** Job **
Repeat the items below word for word, from the line containing "Cancel the Orders Import/Export Wizard" through the line containing "Looking at the", and leave the pictures out.
## begin Data for processing
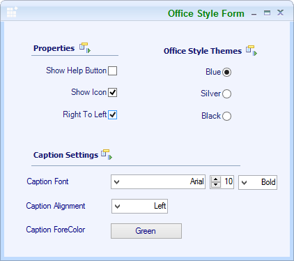Maximize the Office Style Form window
Image resolution: width=294 pixels, height=261 pixels.
pyautogui.click(x=267, y=13)
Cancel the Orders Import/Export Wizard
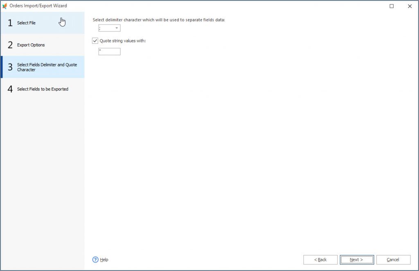The width and height of the screenshot is (419, 271). coord(393,260)
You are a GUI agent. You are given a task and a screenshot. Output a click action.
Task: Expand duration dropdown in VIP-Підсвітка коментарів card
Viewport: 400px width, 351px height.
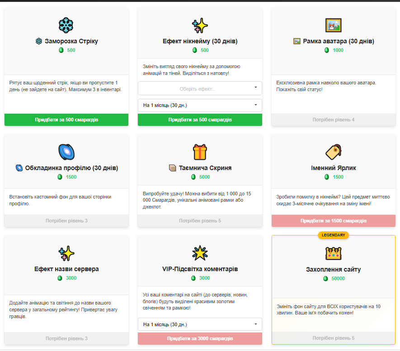click(200, 324)
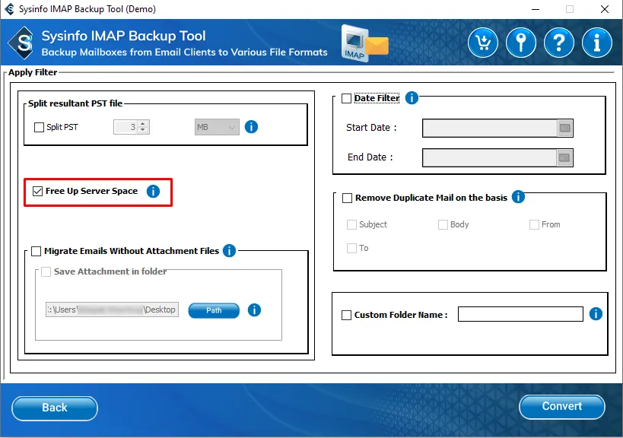The height and width of the screenshot is (438, 623).
Task: Click info icon beside Free Up Server Space
Action: 153,192
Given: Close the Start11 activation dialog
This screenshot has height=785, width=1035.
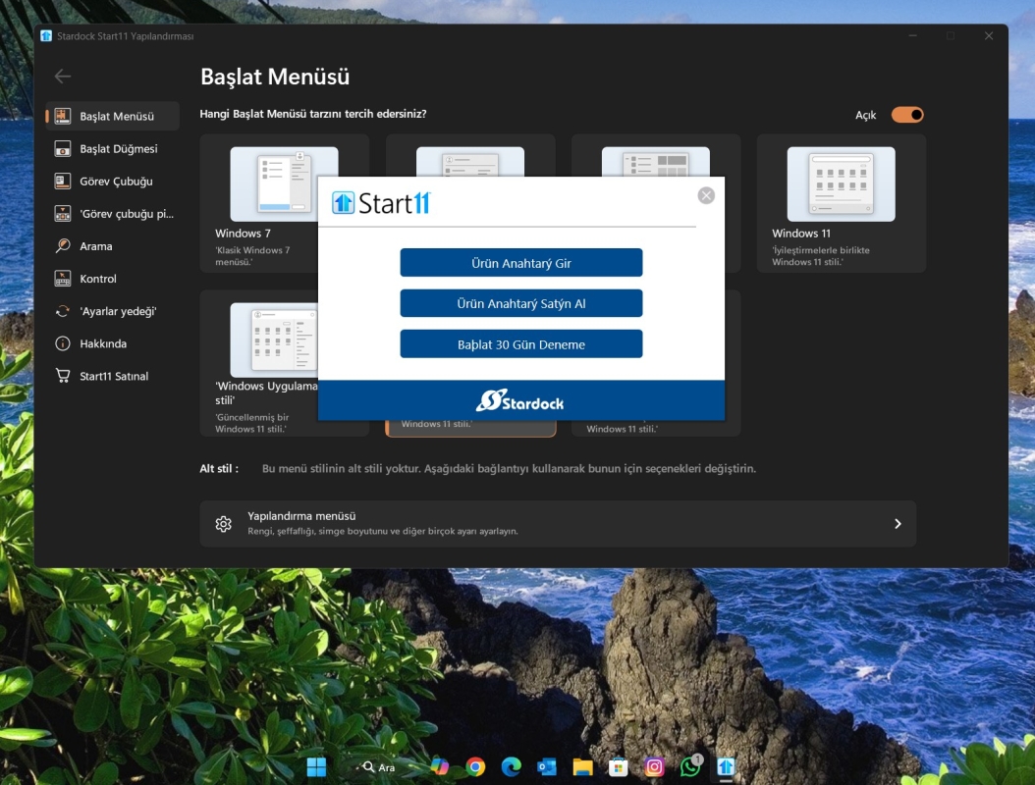Looking at the screenshot, I should pos(705,195).
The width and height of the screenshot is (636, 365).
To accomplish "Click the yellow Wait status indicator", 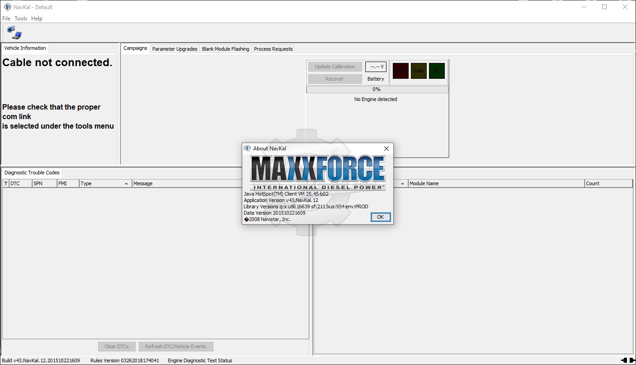I will pyautogui.click(x=419, y=71).
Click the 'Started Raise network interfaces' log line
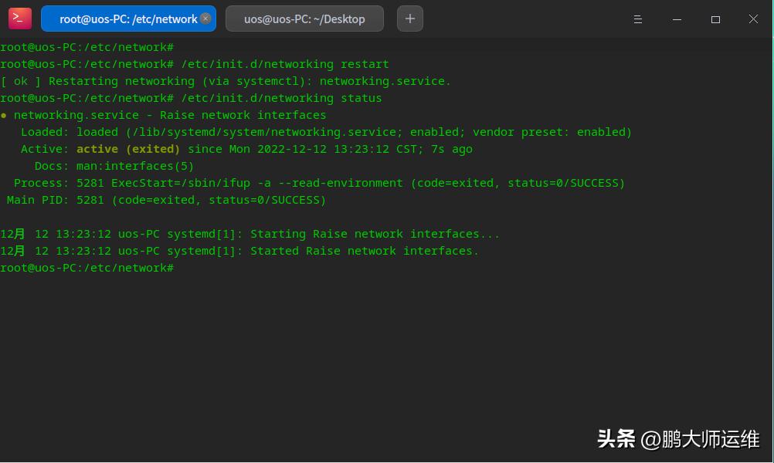Screen dimensions: 774x463 [x=363, y=251]
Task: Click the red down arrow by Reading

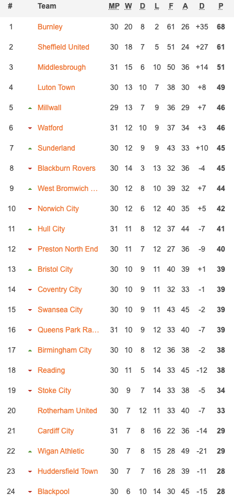Action: pos(30,371)
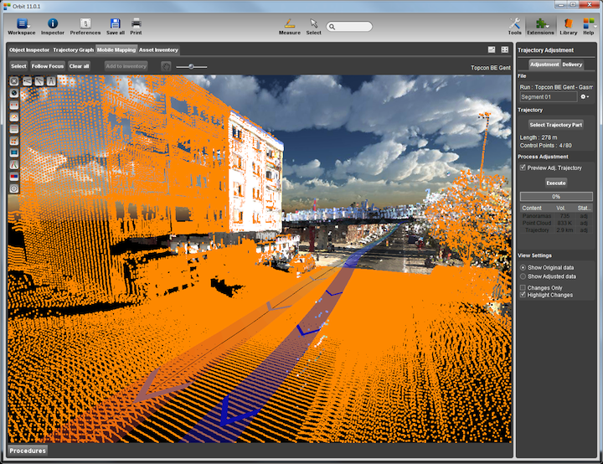This screenshot has width=603, height=464.
Task: Toggle the Preview Adj. Trajectory checkbox
Action: click(523, 168)
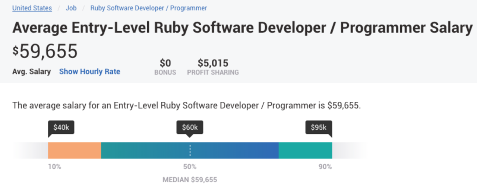Click the average salary description sentence
Viewport: 477px width, 193px height.
186,106
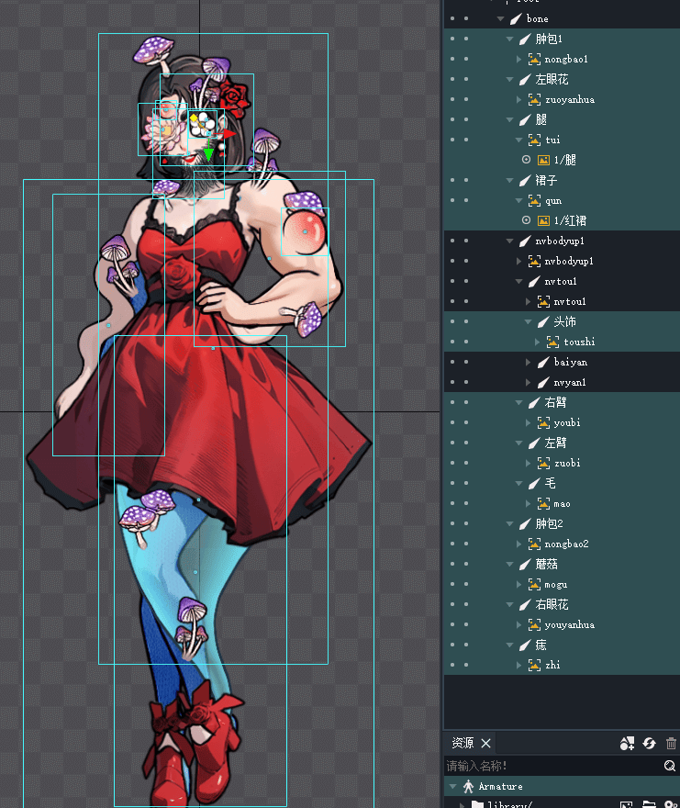The width and height of the screenshot is (680, 808).
Task: Click the bone icon next to 裙子
Action: (523, 181)
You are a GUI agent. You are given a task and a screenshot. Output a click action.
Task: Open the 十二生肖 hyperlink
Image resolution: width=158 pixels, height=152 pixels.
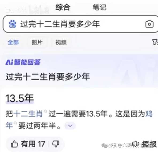pos(28,114)
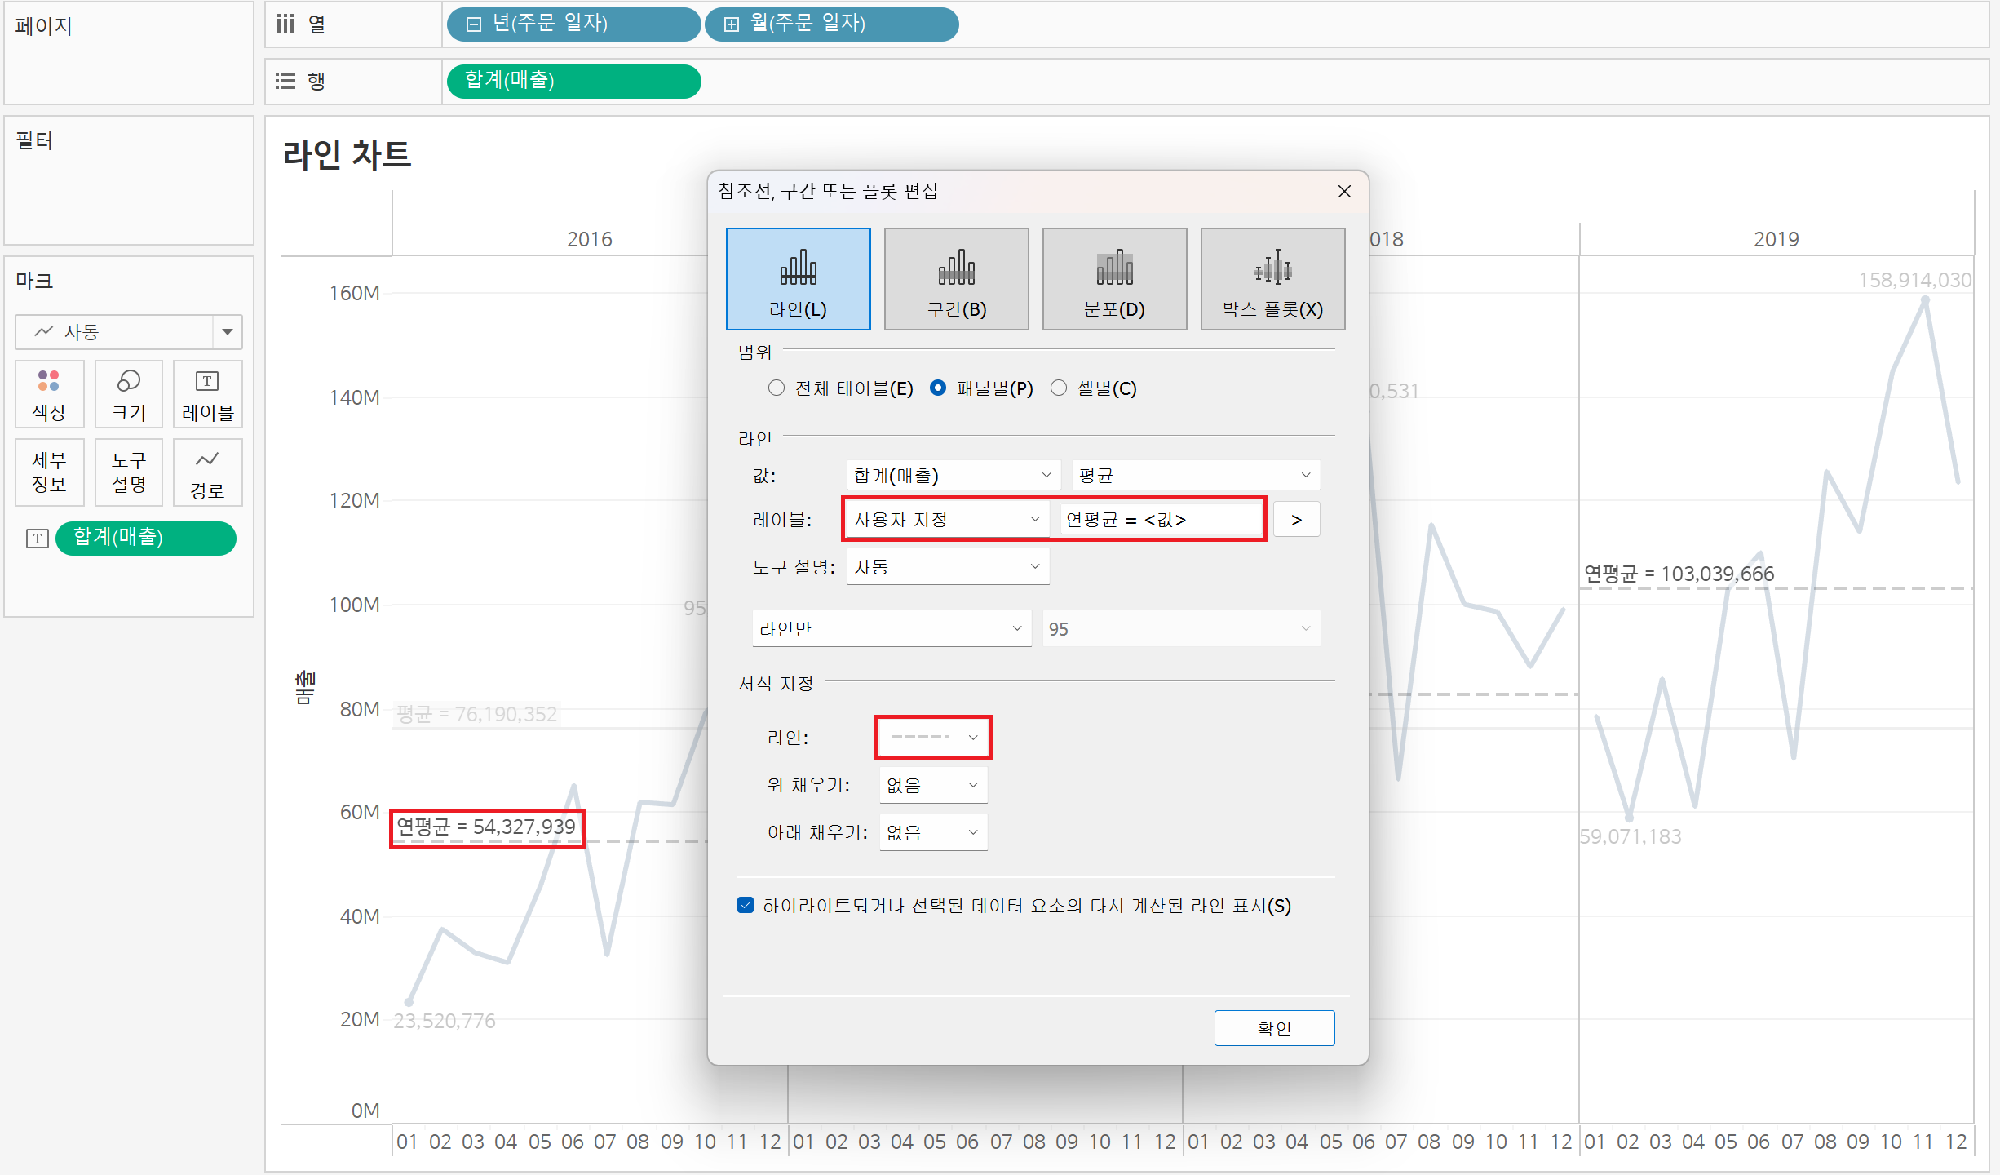Open the 색상 color marks card
This screenshot has width=2000, height=1175.
click(49, 394)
## end Data for processing
** Written answer **
Cancel the Orders Import/Export Wizard
The width and height of the screenshot is (419, 271). coord(393,260)
You are a GUI agent. You are given a task and a screenshot. Output a click action.
Task: Expand duration dropdown in VIP-Підсвітка коментарів card
Viewport: 400px width, 351px height.
click(200, 324)
The height and width of the screenshot is (438, 623).
Task: Click info icon beside Free Up Server Space
Action: 153,192
Given: Close the Start11 activation dialog
This screenshot has height=785, width=1035.
Looking at the screenshot, I should pos(705,195).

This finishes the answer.